News
2020-06-18

Baseballer Louis Okoye lauded for tweets on prejudice against multiracial Japanese people


Louis Okoye is seen smiling after his graduation ceremony at Kanto Daiichi High School, in Edogawa Ward, Tokyo, on March 8, 2016.

TOKYO - June 17, 2020 (Mainichi Japan)- "I thought if I jumped (from my balcony) and was born again, maybe I could be a normal Japanese person," wrote Louis Okoye, 22, a pro baseball player with the Tohoku Rakuten Golden Eagles, in an essay he posted to Twitter describing his experiences of growing up in Japan with discrimination and insensitivity from those around him. His decision to speak out received a huge showing of support, and Okoye wrote, "I hope this helps to encourage others in the same situation."
Born in 1997 in Tokyo to a Nigerian father and a Japanese mother, Okoye started playing baseball from a young age. At the 2015 summer National High School Baseball Championship in Koshien Stadium, in the western Japan city of Nishinomiya, Hyogo Prefecture, he excelled as an outfielder for the Kanto Daiichi High School team and was instrumental in bringing the team to the top four. In 2016 he was a first draft pick for the Rakuten Eagles, and turned professional.
A screenshot of the tweet by Louis Okoye that describes his experiences growing up in Japan is seen in this image. (Mainichi)
The tweet that invited such a huge response was posted to his account at 11:26 p.m. on June 15. He started by saying, "I'm not trying to blame anyone. And I'm not complaining, either." He went on, "When I think about how this could help someone in the same situation, or their parents, even by just a little, I feel I can post this accepting I might get flamed. What I'm laying out is my own really distressing past."
Okoye started with a story from when he was about 5 and attending day care. One day, while the class listened to a reading of "The Ugly Duckling," the kids around Okoye kept staring at him. Another time, during a class when the children were told to draw their parents' faces, the teacher announced they needed to color in the drawings with "skin color" crayon, and he cried while using the brown crayon to fill in his father's likeness.

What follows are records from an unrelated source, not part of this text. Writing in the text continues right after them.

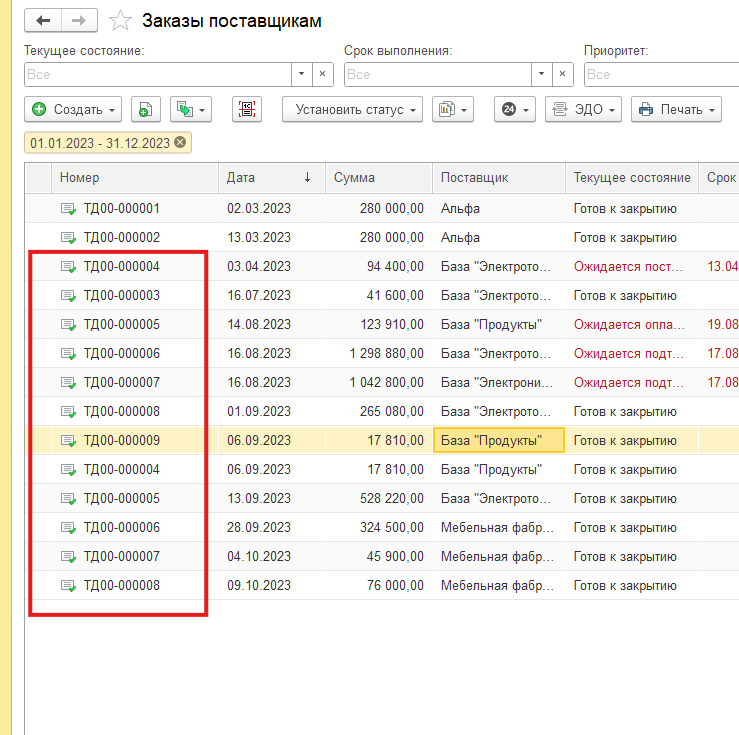This screenshot has width=739, height=735.
Task: Open the 24 service icon menu
Action: pos(514,110)
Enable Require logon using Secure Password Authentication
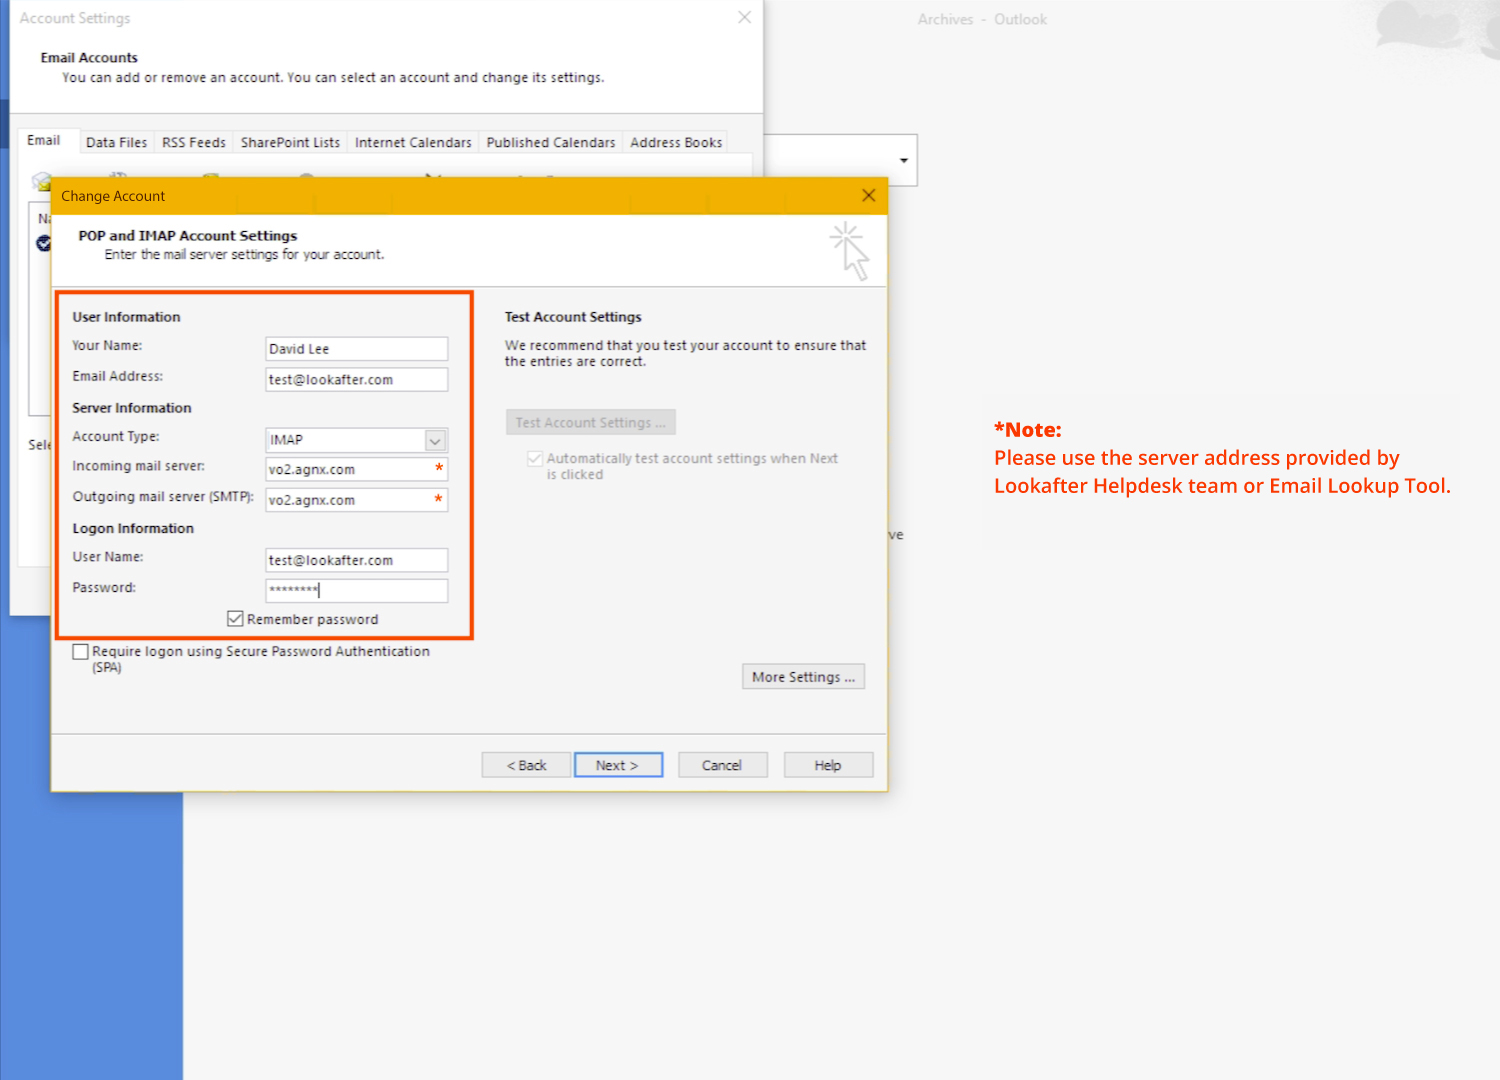This screenshot has height=1080, width=1500. click(81, 652)
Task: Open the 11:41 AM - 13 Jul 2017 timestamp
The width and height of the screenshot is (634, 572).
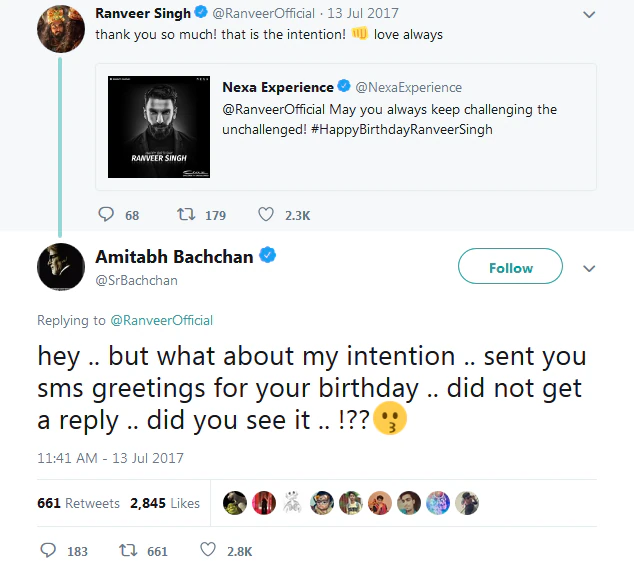Action: (110, 459)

It was a difficult time in Okoye's life. Looking back on it, he said, "I would look out from the balcony of our home, and think, if I jumped off and was born again, maybe I could come back as a normal Japanese person." He added, "Even now, I still wonder what that normalness might be."
Okoye also shed light on his initial experiences with baseball. Writing about his time as a very young player, he said, "The boys above me would mock the color of my skin, and say things like I eat insects at home, and they would verbally abuse me and hit me, and say things I can't even write here."

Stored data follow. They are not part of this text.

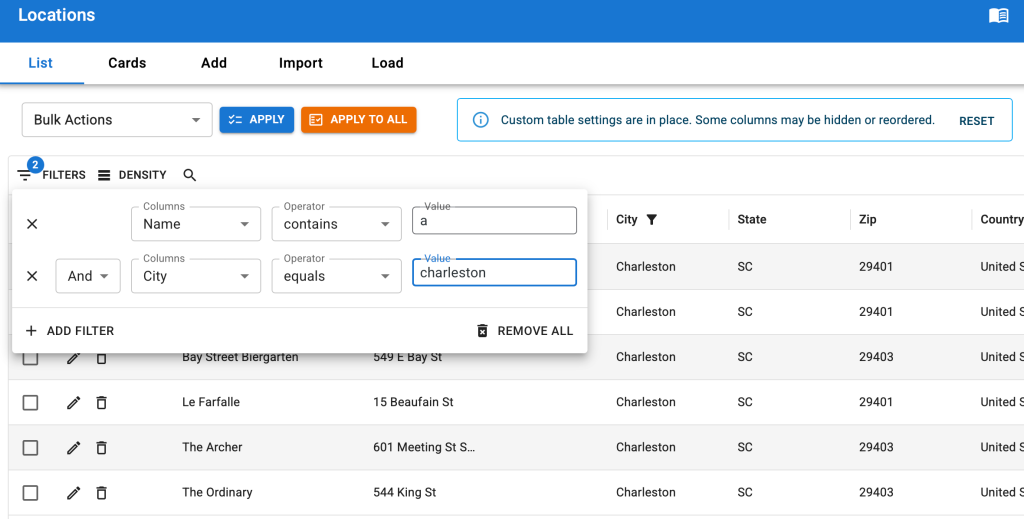Edit the Le Farfalle location pencil icon
The image size is (1024, 519).
tap(74, 403)
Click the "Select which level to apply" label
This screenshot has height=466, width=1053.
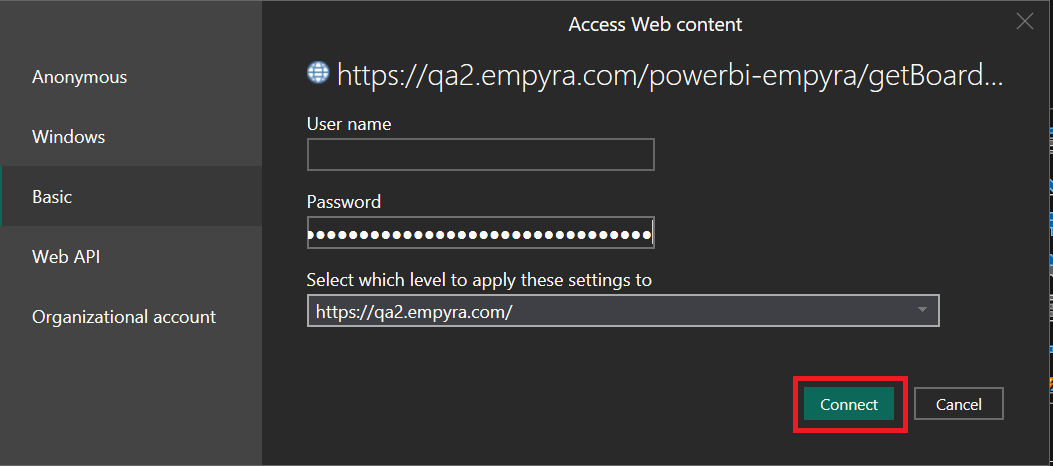479,279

When he would line up with his teammates ahead of a game, players on the other team would say things like, "They've got a foreigner. He's black." Even when he was playing in high school, he said he heard people say things like, "You can't use a foreigner for high school baseball," and, "Black people shouldn't get to go to Koshien."
Even when Okoye did get to play at Koshien, sports publications wrote about him in loaded terms. Among the reporting, some of which was criticized, one described his play style in discriminatory language as "all-out wildness," while another wrote, "The midsummer Koshien had been transformed into a savannah."
Writing on Twitter, Okoye said his feelings "disappeared" in response to the hurtful words and actions around him. "The instant my feelings disappeared, I felt like I was invincible. But now when I think about it, I see that all I did was shut my feelings down, and felt nothing toward others," he wrote.
By 9 p.m. on June 16, his tweets had amassed around 40,000 retweets, and some 146,000 likes. Among the responses he received were ones reading, "I used to not take this sort of thing seriously, and thought, 'Japan doesn't have the same level of skin-color based discrimination that the U.S. has,' and for that I'm sorry." Another wrote, "I'm also a biracial black-Japanese person. When I was in kindergarten, I would use the same skin-colored crayons, even though I would think that the color of my skin was totally different to my peers.' "
Julian Keane, a researcher on the culture of people with diverse roots at Osaka City University's Urban-Culture Research Center, said of the tweets, "They give a striking impression that he chose his words very carefully. While avoiding using the word discrimination, he sent a message to people in the same situation that let them know, 'You're not alone,' and seemed to highlight that this oppressive reality continues in Japanese society today."
Keane continued, "In Japan, there is an excessive demand for people to be 'normal Japanese people.' People with foreign heritage are in their daily lives exposed to two layers of judgment, one which is an exclusionary viewpoint that they aren't Japanese enough, the other that people around them are looking for proof they are like other Japanese people."